As described above, the composition of the present invention has an effective GLP-1 secretion-promoting action, and thus prevents or improves obesity, diabetes, and postprandial hyperglycemia, and suppresses blood sugar elevation, which are successful in promoting GLP-1 secretion. , suppression of glucagon secretion, suppression of gastric excretion and gastric acid secretion, regulation of appetite, etc., and can be provided in the form of foods, supplements, pharmaceuticals, quasi-drugs, fragrances, and the like.

Claims

from component (B) α-pinene, β-pinene, sabinene, camphene, valencene, β-caryophyllene, β-ionone, methyl anthranilate, methyl N-methylanthranilate, thymol, and nootkatone together with component (A) glycosyl naringenin A composition for promoting GLP-1 secretion, comprising as an active ingredient at least one selected from the group consisting of:
The composition for promoting GLP-1 secretion according to claim 1, wherein said component (A) is 3″-α-monoglucosyl naringin.
The composition for promoting GLP-1 secretion according to claim 1 or 2, wherein said component (B) is thymol and/or nootkatone.
The composition for promoting GLP-1 secretion according to any one of claims 1 to 3, comprising said component (A) and said component (B) at a molar ratio of 10000:1 to 1:10.
The composition for promoting GLP-1 secretion according to any one of claims 1 to 4, comprising 0.0001% by mass or more of the component (A).
For at least one action selected from prevention or improvement of obesity, diabetes, and postprandial hyperglycemia, suppression of blood sugar elevation, suppression of glucagon secretion, suppression of gastric excretion and gastric acid secretion, suppression of appetite, suppression of food intake, and induction of satiety The composition for promoting GLP-1 secretion according to any one of claims 1 to 5, which is used.
from component (B) α-pinene, β-pinene, sabinene, camphene, valencene, β-caryophyllene, β-ionone, methyl anthranilate, methyl N-methylanthranilate, thymol, and nootkatone together with component (A) glycosyl naringenin A composition comprising at least one selected from the group consisting of:
The composition according to claim 7, wherein the molar ratio of said component (A) and said component (B) is from 10000:1 to 1:10.
The composition according to claim 7 or 8, wherein the component (A) is 3″-α-monoglucosyl naringin.
The composition according to any one of claims 7 to 9, wherein the component (B) is thymol and/or nootkatone.
The composition according to any one of claims 7 to 10, containing 0.0001% by mass or more of the component (A).

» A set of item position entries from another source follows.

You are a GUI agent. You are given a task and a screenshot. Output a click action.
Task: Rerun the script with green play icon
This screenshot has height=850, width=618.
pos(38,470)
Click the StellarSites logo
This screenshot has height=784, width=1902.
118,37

A food or drink containing the composition according to any one of claims 1 to 11.
A supplement containing the composition according to any one of claims 1 to 11.

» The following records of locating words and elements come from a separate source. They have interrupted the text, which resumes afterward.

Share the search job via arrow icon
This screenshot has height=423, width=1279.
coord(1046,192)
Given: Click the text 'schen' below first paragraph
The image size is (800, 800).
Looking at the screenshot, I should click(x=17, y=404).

A perfume containing the composition according to any one of claims 1 to 11.
A drug or quasi-drug containing the composition according to any one of claims 1 to 11.
A feed containing the composition according to any one of claims 1 to 11.
The food or drink according to claim 12, which is in liquid, fluid, gel, semi-solid, solid or powder form.
The supplement according to claim 13, which is in the form of liquid, gel, paste, tablet, round, capsule, powder, granules, fine granules, or troche.
The flavor according to claim 14, which is in the form of a water-soluble flavor, an oil-soluble flavor, an emulsified flavor or a powdered flavor.
16. The drug or pharmaceutical part according to claim 15, which is in the form of liquid, fluid, gel, semi-solid, solid, tablet, round, capsule, powder, granule, fine grain or lozenge. Second-hand goods.
17. The feed according to claim 16, which is in liquid, powder, pellet, flake or mash form.